- UK release: September 2014
- Director: Adam Wingard · Writer: Simon Barrett
- Studio / distributor: Snoot Entertainment, HanWay Films; Icon (UK)
- Genre: Action thriller / suspense · Runtime: 100 minutes (BBFC 15)
- Main cast: Dan Stevens (Downton Abbey, The Fifth Estate) as David Collins; Maika Monroe (Labor Day) as Anna Peterson; Brendan Meyer as Luke Peterson; Lance Reddick (The Wire) as Major Carver; Leland Orser (Se7en, Taken) as Spencer Peterson
- IMDb: 6.7 / 10 · Rotten Tomatoes: 91% critics / 69% audience · My rating: 8 / 10
Adam Wingard and Simon Barrett spent the last few years carving out a reputation in low-budget horror, with You’re Next the calling card that got them noticed. The Guest is the pair stepping sideways out of the haunted house and into something leaner and stranger: a thriller built on the architecture of an eighties B-movie, scored like a John Carpenter picture, and anchored by a piece of casting that nobody saw coming. Dan Stevens, until very recently the well-mannered heir of Downton Abbey, turns up here as the most unsettling house guest in years.
The setup
A young man called David (Dan Stevens) arrives at the Peterson family home, all blue eyes and southern courtesy, explaining that he served alongside their son Caleb, killed in action, and promised to look in on them. The grieving parents take him in. He is helpful, charming, and good with the kids: he sorts out a problem for the bullied younger son Luke, charms the mother, and earns the trust of nearly everyone. Only the daughter, Anna (Maika Monroe), keeps a wary eye on him. The film holds its nerve and lets the politeness curdle slowly, until the question stops being whether David is exactly who he says he is and becomes what he intends to do about the people who start asking.
The cast
The film lives or dies on its lead, and Stevens is the reason it lives. He plays David as a smiling surface with something cold idling underneath, switching from warmth to violence without ever raising his voice, and the casting joke pays off in full: an actor we associate with drawing-room decency turning out to be the most dangerous thing in the room. Maika Monroe gives Anna the right mix of suspicion and resourcefulness, a final-girl figure with a brain rather than a scream, and Brendan Meyer makes Luke’s hero worship of David genuinely uncomfortable. Lance Reddick brings his usual clipped authority to the man chasing David down, and Leland Orser and Sheila Kelley sell the parents’ willingness to believe a comforting lie. Nobody is overacting. The film trusts the situation to do the work.
The craft
Wingard directs with real control of tone, sliding between deadpan comedy, dread and sudden bursts of action without the gears grinding. Robby Baumgartner’s photography leans into neon reds and blues and the autumnal Halloween palette, and the production design pushes the whole thing into a slightly heightened, retro-American register. The standout craft element is Steve Moore’s score, a pulsing analogue synth soundtrack that does as much as any scene to set the mood, alongside a sharply chosen selection of darkwave and post-punk tracks. The action, when it arrives, is clean and brutal, building to a final-act set piece in a school’s Halloween maze that turns strobing light and fog into a genuine playground for the camera. At a hundred minutes the film never sags.
How it stacks up
The reference points are worn openly and well. There is a lot of The Terminator in David, an unstoppable, blank-faced thing in human shape walking through a small American town, and a lot of Carpenter’s Halloween in the suburban autumn setting and the relentlessness. The synth score and the cool, glassy style owe an obvious debt to Drive, though The Guest is funnier and pulpier than Refn’s film, less interested in art and more in delivering a good time. Where it differs from the run of modern thrillers is its refusal to take itself too seriously; it is a homage that has the confidence to crack a smile while it tightens the screws.
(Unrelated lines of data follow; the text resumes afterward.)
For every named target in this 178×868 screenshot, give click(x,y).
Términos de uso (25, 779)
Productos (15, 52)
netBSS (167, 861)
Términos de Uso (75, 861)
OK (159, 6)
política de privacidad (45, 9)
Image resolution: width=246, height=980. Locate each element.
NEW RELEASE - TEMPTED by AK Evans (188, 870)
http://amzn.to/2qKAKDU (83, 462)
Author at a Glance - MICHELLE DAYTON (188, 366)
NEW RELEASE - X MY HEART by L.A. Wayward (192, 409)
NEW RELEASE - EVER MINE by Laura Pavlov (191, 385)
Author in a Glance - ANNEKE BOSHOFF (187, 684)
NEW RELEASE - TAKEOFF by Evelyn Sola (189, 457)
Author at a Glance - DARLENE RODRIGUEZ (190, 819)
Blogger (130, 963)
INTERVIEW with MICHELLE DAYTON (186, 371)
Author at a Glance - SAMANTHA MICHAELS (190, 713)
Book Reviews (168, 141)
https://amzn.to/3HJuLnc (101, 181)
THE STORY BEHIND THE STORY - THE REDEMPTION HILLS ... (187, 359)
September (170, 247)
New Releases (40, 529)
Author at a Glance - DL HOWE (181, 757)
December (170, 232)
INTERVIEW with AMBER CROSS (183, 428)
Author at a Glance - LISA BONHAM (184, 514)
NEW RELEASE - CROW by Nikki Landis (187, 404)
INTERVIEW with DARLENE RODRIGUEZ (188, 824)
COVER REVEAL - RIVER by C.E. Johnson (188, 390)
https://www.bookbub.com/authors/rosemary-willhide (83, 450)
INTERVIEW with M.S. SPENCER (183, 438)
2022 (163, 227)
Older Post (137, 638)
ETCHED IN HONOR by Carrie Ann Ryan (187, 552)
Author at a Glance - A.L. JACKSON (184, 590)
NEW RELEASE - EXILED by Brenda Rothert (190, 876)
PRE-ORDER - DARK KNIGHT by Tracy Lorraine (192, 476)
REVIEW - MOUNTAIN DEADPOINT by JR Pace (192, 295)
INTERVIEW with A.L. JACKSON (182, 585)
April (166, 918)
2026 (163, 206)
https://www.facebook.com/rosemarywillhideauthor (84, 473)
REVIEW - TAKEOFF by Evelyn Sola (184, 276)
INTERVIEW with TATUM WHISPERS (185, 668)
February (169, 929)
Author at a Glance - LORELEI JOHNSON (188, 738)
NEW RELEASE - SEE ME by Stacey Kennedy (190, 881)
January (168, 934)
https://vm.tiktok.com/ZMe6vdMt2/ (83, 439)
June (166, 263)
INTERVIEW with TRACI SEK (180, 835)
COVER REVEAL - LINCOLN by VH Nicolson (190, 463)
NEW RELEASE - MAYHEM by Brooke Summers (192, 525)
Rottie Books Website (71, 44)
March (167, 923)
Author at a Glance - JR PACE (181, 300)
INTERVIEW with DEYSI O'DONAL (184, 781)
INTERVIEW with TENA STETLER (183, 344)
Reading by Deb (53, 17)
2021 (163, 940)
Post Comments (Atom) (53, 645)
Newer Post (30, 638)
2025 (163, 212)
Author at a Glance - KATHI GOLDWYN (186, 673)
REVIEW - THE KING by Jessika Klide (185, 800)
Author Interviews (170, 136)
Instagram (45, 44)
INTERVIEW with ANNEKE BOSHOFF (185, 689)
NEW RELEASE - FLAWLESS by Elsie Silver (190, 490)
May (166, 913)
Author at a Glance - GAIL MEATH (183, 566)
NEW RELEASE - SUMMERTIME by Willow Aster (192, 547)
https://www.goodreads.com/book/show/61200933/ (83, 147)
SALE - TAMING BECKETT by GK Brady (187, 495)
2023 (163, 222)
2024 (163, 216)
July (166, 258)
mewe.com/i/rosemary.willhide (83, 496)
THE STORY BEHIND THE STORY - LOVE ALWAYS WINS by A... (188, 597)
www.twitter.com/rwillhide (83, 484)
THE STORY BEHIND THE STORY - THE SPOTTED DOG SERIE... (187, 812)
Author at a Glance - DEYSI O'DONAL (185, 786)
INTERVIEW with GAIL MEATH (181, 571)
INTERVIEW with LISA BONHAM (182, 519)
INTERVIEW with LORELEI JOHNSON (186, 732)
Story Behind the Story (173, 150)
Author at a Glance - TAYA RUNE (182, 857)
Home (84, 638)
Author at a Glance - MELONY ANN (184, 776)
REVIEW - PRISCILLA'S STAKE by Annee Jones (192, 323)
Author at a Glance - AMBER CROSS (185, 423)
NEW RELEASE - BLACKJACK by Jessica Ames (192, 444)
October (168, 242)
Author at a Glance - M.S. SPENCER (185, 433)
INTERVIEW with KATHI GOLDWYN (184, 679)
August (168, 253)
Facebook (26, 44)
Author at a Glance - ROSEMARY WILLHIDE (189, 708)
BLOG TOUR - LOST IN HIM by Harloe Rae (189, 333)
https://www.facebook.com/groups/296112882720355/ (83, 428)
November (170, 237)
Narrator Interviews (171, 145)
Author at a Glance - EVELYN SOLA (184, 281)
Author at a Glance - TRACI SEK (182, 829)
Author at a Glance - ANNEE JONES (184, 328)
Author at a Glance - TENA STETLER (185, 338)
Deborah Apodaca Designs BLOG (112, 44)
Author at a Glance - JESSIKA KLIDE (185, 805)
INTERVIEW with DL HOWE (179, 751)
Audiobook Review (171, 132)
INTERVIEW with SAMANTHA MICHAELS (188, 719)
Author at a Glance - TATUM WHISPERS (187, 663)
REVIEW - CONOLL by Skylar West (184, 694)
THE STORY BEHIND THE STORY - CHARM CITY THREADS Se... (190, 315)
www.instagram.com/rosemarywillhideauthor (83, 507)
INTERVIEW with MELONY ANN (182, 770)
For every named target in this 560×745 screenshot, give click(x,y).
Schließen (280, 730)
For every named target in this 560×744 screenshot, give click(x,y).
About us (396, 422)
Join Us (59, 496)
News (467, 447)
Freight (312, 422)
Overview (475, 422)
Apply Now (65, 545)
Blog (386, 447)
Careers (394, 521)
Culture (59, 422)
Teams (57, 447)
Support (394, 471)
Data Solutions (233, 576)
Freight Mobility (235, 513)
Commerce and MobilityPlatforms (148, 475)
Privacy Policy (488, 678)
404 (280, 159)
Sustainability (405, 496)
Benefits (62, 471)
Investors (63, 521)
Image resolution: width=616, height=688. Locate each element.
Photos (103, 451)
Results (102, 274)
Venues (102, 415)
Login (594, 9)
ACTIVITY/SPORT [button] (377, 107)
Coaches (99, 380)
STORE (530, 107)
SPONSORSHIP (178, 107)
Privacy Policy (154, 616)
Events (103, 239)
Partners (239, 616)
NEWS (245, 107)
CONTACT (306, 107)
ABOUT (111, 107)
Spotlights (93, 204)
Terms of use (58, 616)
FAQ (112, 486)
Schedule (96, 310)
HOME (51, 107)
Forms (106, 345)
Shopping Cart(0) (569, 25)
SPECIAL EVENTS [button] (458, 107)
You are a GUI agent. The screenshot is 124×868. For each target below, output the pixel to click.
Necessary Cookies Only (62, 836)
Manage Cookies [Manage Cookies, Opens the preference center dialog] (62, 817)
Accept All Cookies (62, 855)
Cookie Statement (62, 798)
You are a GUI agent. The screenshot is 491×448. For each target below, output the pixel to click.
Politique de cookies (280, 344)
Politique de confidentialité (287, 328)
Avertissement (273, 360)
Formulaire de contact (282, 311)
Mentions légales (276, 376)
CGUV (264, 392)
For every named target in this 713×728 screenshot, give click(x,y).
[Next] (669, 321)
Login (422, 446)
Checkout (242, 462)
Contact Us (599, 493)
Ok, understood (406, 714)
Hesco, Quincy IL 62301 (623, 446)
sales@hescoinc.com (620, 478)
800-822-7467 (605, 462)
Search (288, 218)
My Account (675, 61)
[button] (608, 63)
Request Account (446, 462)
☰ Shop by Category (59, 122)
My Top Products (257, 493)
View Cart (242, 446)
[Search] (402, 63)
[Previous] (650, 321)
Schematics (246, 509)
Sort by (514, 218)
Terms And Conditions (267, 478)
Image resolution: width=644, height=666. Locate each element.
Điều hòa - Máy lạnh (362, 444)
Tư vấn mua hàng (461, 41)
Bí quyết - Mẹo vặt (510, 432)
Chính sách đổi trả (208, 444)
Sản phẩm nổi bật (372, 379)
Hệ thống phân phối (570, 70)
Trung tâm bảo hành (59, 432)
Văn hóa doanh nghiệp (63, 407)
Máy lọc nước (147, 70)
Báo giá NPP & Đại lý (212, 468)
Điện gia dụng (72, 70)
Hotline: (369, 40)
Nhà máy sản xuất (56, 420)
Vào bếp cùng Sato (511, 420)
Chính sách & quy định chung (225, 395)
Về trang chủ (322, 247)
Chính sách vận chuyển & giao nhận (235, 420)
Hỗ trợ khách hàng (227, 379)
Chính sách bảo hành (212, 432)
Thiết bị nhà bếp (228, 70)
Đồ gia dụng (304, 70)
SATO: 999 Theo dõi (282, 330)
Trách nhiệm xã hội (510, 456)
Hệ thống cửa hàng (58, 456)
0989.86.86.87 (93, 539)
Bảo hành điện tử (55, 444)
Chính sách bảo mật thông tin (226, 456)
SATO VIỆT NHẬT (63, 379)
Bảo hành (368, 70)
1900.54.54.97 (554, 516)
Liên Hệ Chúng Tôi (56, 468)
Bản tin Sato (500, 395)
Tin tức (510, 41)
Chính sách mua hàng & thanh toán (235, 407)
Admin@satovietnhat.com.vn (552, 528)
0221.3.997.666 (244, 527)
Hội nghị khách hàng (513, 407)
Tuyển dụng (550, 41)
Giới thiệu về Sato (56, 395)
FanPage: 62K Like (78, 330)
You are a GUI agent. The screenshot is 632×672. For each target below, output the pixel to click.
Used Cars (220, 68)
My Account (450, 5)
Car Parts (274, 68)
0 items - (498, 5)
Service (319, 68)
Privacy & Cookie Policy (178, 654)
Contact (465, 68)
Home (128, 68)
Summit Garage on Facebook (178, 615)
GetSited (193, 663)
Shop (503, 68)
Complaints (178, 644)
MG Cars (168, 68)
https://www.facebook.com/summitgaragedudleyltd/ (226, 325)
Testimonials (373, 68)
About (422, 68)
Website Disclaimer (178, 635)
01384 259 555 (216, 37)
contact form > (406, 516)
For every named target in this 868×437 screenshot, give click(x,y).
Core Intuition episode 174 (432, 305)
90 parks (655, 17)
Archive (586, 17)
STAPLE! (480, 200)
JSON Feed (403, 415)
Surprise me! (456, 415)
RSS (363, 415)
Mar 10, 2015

Critics versus the rest of us
Critics have taken to it warmly, sitting around 91%, with most of the praise landing on Stevens and on the film’s stylish, knowing command of its genre. Audiences are cooler, closer to 69%, and the split is easy to read: a film this tonally slippery, that asks you to laugh and flinch in the same scene and keeps its central mystery deliberately vague, is not built to please everyone who wandered in expecting a straight thriller. If you want every motivation explained, the back half will frustrate you. If you are happy to ride the style and the menace, it delivers.
Verdict
This is exactly the kind of film I enjoy more than its modest profile suggests I should. It is tight, atmospheric, very well cast, and built on a foundation of genre love that never tips into empty pastiche, and the Steve Moore score alone makes it worth a second visit. Stevens gives a star-making turn that recalibrates everything you thought you knew about him. It is not aiming for profundity and does not pretend to; it wants to be lean, stylish and rewatchable, and on all three counts it succeeds. A small film that punches well above its weight. 8⁄10.
Availability: In selected UK cinemas now, with a DVD and Blu-ray release to follow before the end of the year.
Update
Added since this review first appeared: The Guest has settled into a firm cult favourite, the kind of title that turns up on best-of-the-decade genre lists and gets revived for Halloween-season repertory screenings. It proved a springboard for everyone involved. Maika Monroe went straight on to It Follows, cementing her as a modern scream-queen, while Dan Stevens used it as the start of a deliberate run away from period drama. Adam Wingard and Simon Barrett went on to bigger studio work. Steve Moore’s synth score has had its own afterlife on vinyl among soundtrack collectors. It streams on the usual platforms depending on region and is well worth tracking down on Blu-ray for the sound alone.
BBFC content advice
Rated 15 by the BBFC for strong bloody violence, strong language, drug use, sexualised nudity. The notes below may contain spoilers.
Violence: Strong bloody violence includes a number of shootings and several knife attacks, including people stabbed in the chest and lying in pools of blood.
Language: Frequent strong language, including ‘fk’ and ‘motherfker’.
Drugs: Several scenes of cannabis use, smoked from a pipe and in joint form.
Nudity: Sexualised breast nudity in a scene in which a couple lie on a bed, kissing.